ラブレター

 小学4年のとき、初めてラブレターをもらいました。


 相手の顔は覚えていませんが、背が高くてかなり大人っぽい女の子だった記憶があります。

 大人っぽいといっても「ちょっと男子ィー」みたいな上から目線という意味ではなく、どこか冷静で落ち着いた「頭のいい上級生」みたいな子だったような気がします。

 

 気がする、というのはあまり正確に覚えていないからです。

 それにもちゃんと理由があります。

 

 ▽

 

 小学生時代を思い返すと、男子より女子のほうが大人っぽかったように思います。


 男子はいかにもガキって感じで、「誰だれが好き」みたいな話になると「うぇええーい!♪」と囃し立てるのが常ですが、女子は友達の恋に積極的に協力したり、はたまた邪魔をしたりもします。

 すごい。


 でも、その子はそういった女子たちのキャッキャとした恋バナから、一歩離れたところに身を置いていたように思います。

 一言で言えば「精神年齢が高すぎて、まわりからちょっと浮いた子」でした。


 ▽


 学校の国語の授業で、みんなで詩を発表したとき、その女の子がぼくの書いた詩を「カイエ君(仮称)の詩、いいね」と褒めてくれたことがありました。


 しょーもない男子である少年カイエは、たったそれだけでその子のことをちょっと好きになってしまいました。


 当然ながら口に出したりはしません。

 胸に秘めた仄かな恋心――などと言えばかっこいいのですが、単純に「ちょっとだけ意識してしまう相手」になったのです。


 男子小学生というアホな生物にはよくある話です。

 

 ▽

 

 ぼくの通っていた小学校は本校舎が古く、隣に「新校舎」なる新しい建物が建っていました。

 新校舎は普通の教室がなく、かわりに視聴覚室や家庭科室などが並ぶ、あまりひと気のない場所でした

 

 その日たまたまそこが掃除当番だったぼくは、その子に声をかけられます。


「明日もここにいる?」

「たぶん」


 というような会話をしたのだと思います。

 意味は分かりませんでしたが、なんとなく浮足だった気持ちになったのを覚えています。

 

 翌日は授業は昼まででした。

 掃除をしていると、またその子が来て「放課後ここで会える?」というようなことを言われました。

 

 もちろん快諾しました。

 

 放課後、友達を巻いて、人気のない新校舎の階段でその子と落ち合いました。

 

 何を言われるのかドキドキしていると、「はい」と言って真っ白な正方形の封筒を手渡されました。

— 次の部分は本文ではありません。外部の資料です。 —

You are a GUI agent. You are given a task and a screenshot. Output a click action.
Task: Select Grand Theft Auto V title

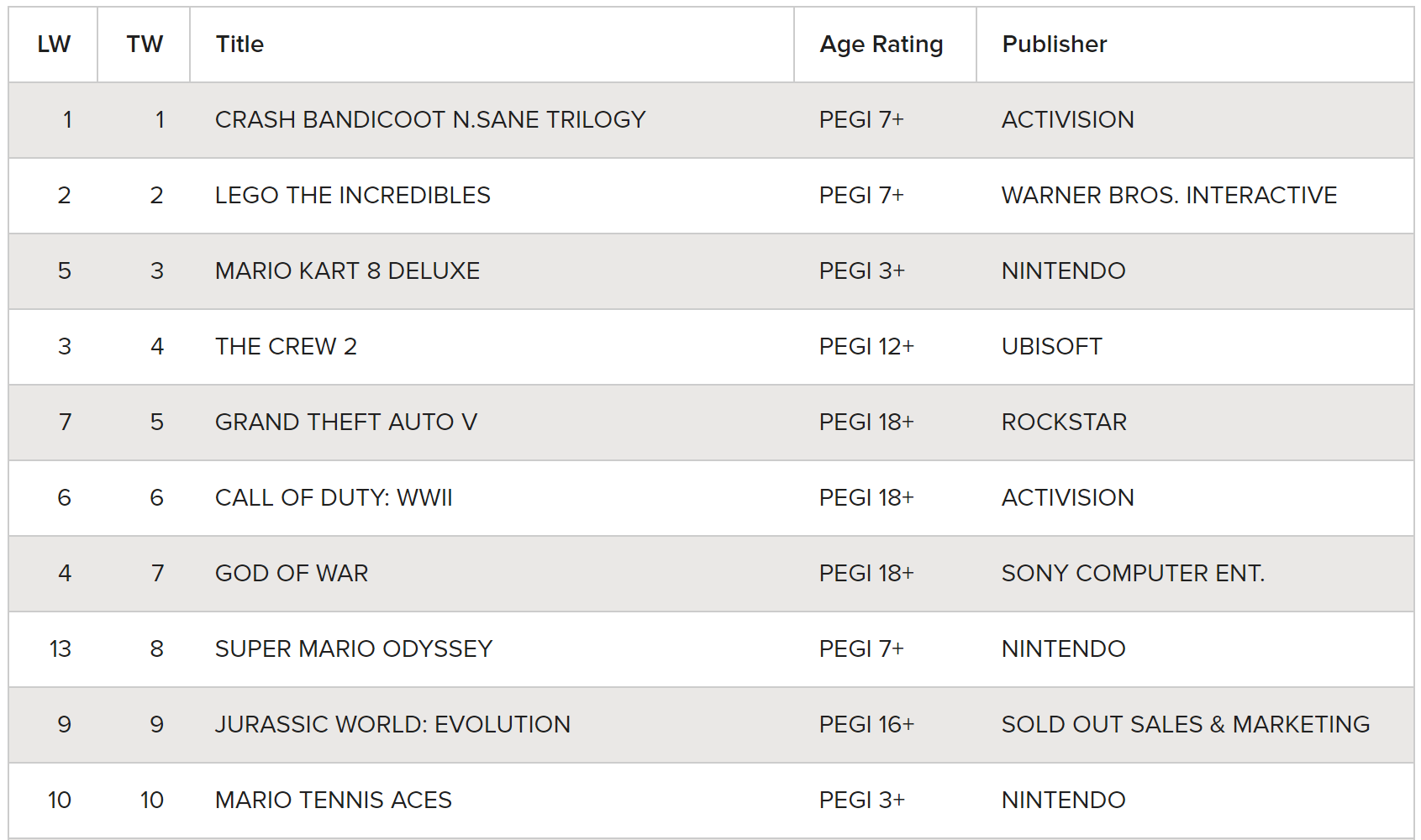pyautogui.click(x=346, y=423)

「じゃあ」とだけ言って、その子はすぐに帰って行きました。


 告白されると思ったのに、と残念に思いました。

 

 家に帰って開けるなんて発想は、当時の自分にはありません。

 すぐに封筒を開けました。

 

 中には紙が一枚入っていて、たった一行、

 

 i love you.

 

 とだけ、タイプライターの文字が打たれていました。

 i は小文字でした。


 ひと目でタイプライターだとわかったのは、生徒が出入りできる放送準備室に置いてあったクラシックなタイプライターが、当時ちょっと流行っていたからです。


 なんかおしゃれな手紙をもらったぞ、と思いました。

 ただ、残念なことに4年生の頃のぼくには、なんて書いてあるのかわかりません。


 そこで、当時のぼくは人類史上最も愚かな行動に出ました。

 

 ▽

 

 姉に「i love you.」の意味を聞いてしまいました。

 

 さすがにもらった封筒を見せるのは抵抗があったので、別の紙に書き写して見せました。


 姉は怪訝そうにしながらも、一応教えてくれました。


「私はあなたを愛しています、って意味」


 ボンと顔が赤くなったのを見て、姉はニヤーと嫌な笑顔を浮かべました。

 何があったのか、全て察したようです。

 巧みな話術で根掘り葉掘り全て聞き出されました。


 仕方なく、何があったのかを詳細に説明しました。

 姉は歓喜して言いました。


 4年生にしてこのセンスはやばい。

 何も書かれていない真っ白な封筒に、真っ白な紙一枚。

 あるのは「あなたが好き」という一文だけ。

 それも手書きでなく、タイプライターというところがやばい。

 i が小文字なのも意味があるかもしれない。

 これ以上ない完璧なラブレターだ。

 その子は只者ではない。

 いいか、絶対に逃すな。

 何がなんでもモノにしろ。

 どうにかしてあたしのところに連れてこい。


 そのようなことを言われたように思います。


 ぼくはちょっと引きながら、ははぁ、この姉がここまで言うのなら、よっぽどなんだなと思いました。

 嬉しくてニヤけました。

 ニヤけてるところを見られたくなくて必死に抑えましたが、どうしても我慢できませんでした。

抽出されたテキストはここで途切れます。